Kwijtscheldingswinst ondanks paulianeuze handelingen

14 mei 2007 | Overig | jurisprudentie | LJNBA0821, AWB 06/1302

Alle voordelen die een ondernemer behaalt met zijn onderneming behoren tot zijn belastbare winst. Er geldt een uitzondering voor zogenaamde kwijtscheldingswinst. Dat is de winst die een ondernemer behaalt doordat een schuldeiser zijn vordering op de ondernemer kwijtscheldt omdat verhaal van die vordering onmogelijk is geworden. Kwijtscheldingswinst is vrijgesteld voor zover deze de te verrekenen verliezen overschrijdt.

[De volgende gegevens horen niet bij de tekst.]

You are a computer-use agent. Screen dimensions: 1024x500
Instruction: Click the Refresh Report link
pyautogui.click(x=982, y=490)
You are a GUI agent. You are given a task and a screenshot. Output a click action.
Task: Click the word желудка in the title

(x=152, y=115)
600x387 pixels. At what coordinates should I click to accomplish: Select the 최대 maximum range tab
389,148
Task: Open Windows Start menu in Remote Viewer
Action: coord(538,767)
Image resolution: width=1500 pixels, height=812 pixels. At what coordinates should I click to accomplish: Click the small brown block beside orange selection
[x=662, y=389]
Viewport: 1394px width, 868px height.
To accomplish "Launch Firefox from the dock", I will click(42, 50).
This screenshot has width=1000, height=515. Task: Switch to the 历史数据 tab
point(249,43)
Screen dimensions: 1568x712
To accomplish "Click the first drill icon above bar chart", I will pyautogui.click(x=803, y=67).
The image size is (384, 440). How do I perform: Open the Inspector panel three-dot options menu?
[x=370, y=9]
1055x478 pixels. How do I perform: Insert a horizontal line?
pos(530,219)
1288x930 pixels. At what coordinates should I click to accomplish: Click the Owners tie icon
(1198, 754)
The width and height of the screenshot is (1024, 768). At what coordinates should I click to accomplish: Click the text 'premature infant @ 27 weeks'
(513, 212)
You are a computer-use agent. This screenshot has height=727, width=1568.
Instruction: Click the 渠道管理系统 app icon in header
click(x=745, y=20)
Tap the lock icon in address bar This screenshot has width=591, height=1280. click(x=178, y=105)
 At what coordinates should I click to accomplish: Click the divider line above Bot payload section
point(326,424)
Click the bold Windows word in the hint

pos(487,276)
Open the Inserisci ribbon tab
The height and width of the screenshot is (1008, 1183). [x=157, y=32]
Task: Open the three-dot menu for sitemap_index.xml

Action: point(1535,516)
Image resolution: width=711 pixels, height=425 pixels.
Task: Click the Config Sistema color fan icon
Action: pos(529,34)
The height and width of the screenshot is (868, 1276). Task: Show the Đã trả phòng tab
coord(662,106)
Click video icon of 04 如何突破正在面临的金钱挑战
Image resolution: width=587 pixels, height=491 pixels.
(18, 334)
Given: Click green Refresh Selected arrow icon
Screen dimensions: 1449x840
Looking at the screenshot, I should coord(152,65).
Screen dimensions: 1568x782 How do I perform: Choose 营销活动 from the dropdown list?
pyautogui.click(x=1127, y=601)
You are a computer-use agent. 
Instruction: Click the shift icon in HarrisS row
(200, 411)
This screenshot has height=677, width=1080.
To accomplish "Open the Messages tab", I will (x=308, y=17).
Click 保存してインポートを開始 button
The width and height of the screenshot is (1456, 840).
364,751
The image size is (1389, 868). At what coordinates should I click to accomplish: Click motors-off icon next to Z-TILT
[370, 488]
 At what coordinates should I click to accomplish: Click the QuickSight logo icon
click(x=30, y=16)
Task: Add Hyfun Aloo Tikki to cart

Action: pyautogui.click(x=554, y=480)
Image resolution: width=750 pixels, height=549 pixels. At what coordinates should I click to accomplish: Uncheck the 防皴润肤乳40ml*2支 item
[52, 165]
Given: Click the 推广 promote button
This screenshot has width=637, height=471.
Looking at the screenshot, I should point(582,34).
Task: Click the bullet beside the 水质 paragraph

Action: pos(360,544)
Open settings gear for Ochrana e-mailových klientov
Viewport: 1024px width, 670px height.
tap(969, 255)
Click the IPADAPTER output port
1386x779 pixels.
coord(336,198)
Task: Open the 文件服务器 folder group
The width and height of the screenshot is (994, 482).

De vraag is of er onbelaste kwijtscheldingswinst is als de schuldenaar het verhaal van een vordering heeft bemoeilijkt. De schuldenaar droeg zijn auto en zijn woonhuis over aan zijn echtgenote met wie hij op huwelijkse voorwaarden getrouwd was. De totale vordering bedroeg ruim € 207.000. De schuldeiser dagvaardde zowel de schuldenaar als diens echtgenote en liet beslag leggen op de woning. Uiteindelijk kwamen partijen tot overeenstemming waarbij de schuldeiser genoegen nam met een bedrag van € 68.000. Het verschil schold hij kwijt. De belastingdienst was van mening dat de kwijtschelding niet was vrijgesteld. De bewijslast dat sprake is van vrijgestelde kwijtscheldingswinst rust op de ondernemer. Deze verwees naar de overeenkomst met de schuldeiser, die wist dat de ondernemer vermogensbestanddelen aan verhaal had onttrokken. De overeenkomst was aangegaan tussen onafhankelijke derden en daarmee zakelijk, tenzij de belastingdienst het tegendeel kon bewijzen. De belastingdienst had daartoe juridisch advies ingewonnen. Daaruit bleek dat de schuldeiser een harde vordering had met goede verhaalskansen. Het prijsgeven van de vordering kon volgens het advies niet uit zakelijk oogpunt worden verklaard en moest dus op andere motieven zijn gebaseerd. De belastingdienst voerde echter onvoldoende aan om onzakelijk handelen te bewijzen. De rechtbank was van oordeel dat de kwijtscheldingswinst onbelast was.